*** Task material Section Begins ***
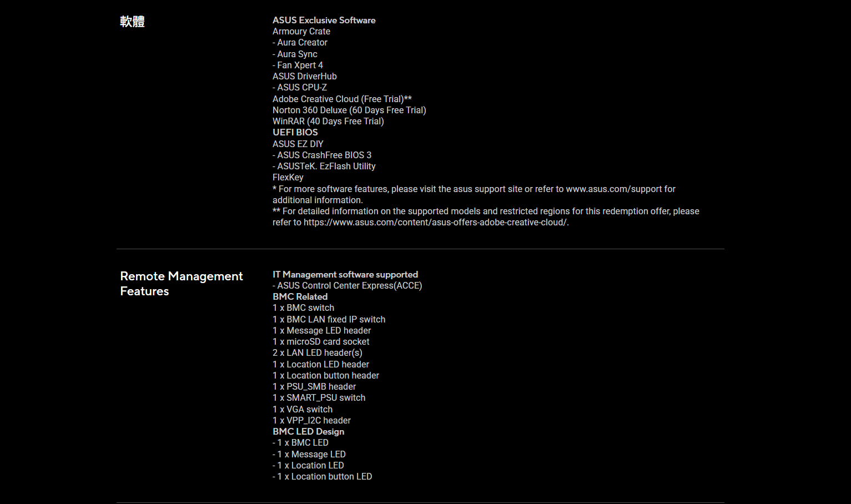Click Norton 360 Deluxe trial entry
The image size is (851, 504).
[x=349, y=110]
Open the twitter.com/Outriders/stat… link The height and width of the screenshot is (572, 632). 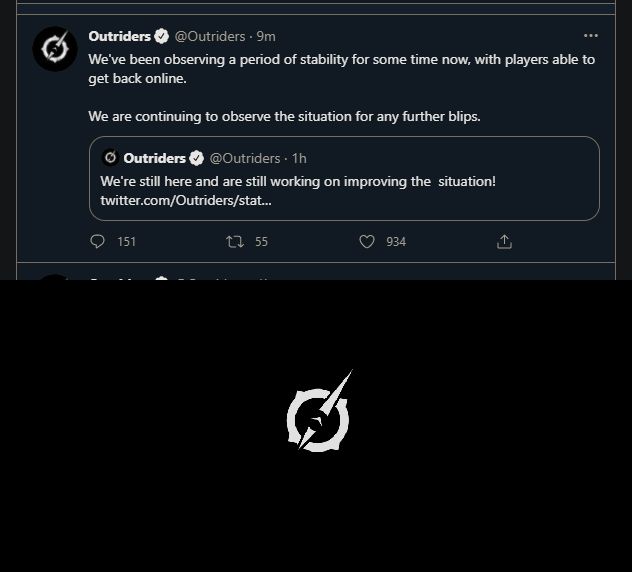click(186, 200)
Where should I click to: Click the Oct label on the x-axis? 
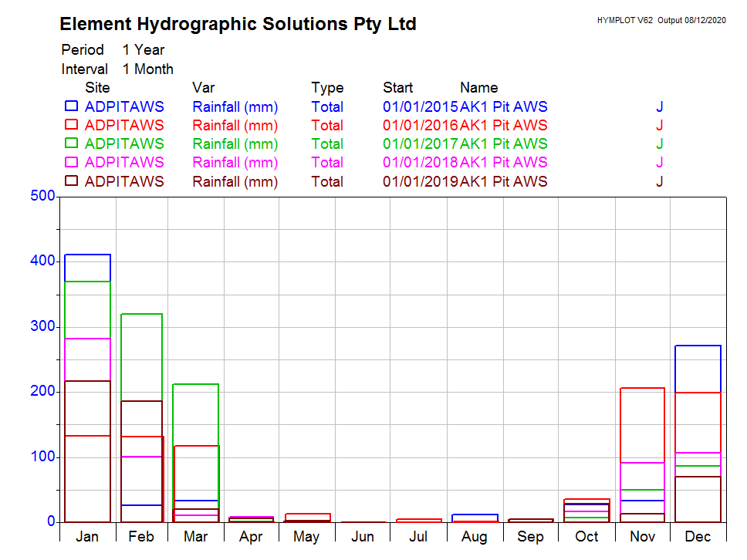(587, 537)
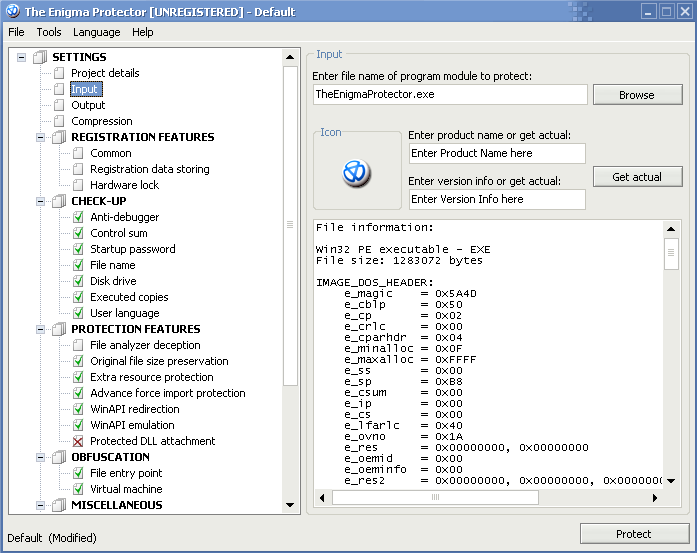
Task: Collapse the REGISTRATION FEATURES tree node
Action: pos(41,137)
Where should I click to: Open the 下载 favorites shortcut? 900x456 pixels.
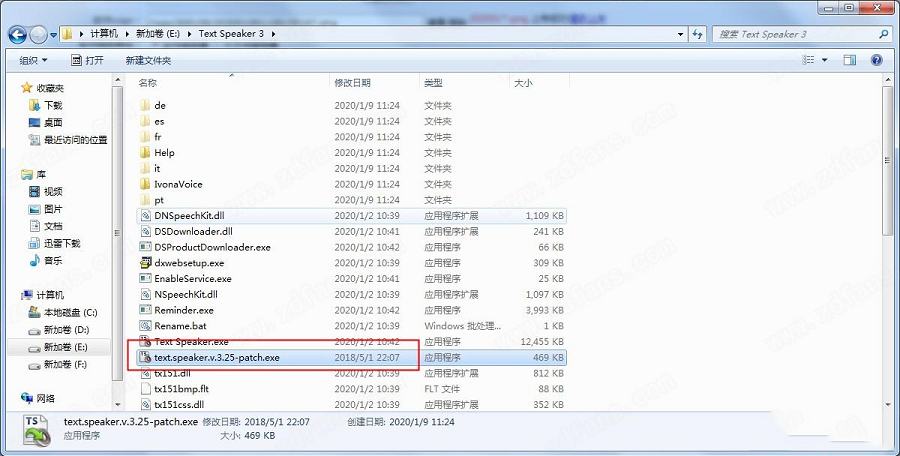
*** Task material Section Ends ***
Only the lines from the one containing "Where should I click to: Click" through the final line of the data should be given again, exactly and without pictures.

▶ [Solution]
Where should I click to: Click the Oct label on the x-axis? 
(587, 537)
Task: Collapse the REGISTRATION FEATURES tree node
Action: pos(41,137)
Where should I click to: Open the 下载 favorites shortcut? 900x456 pixels.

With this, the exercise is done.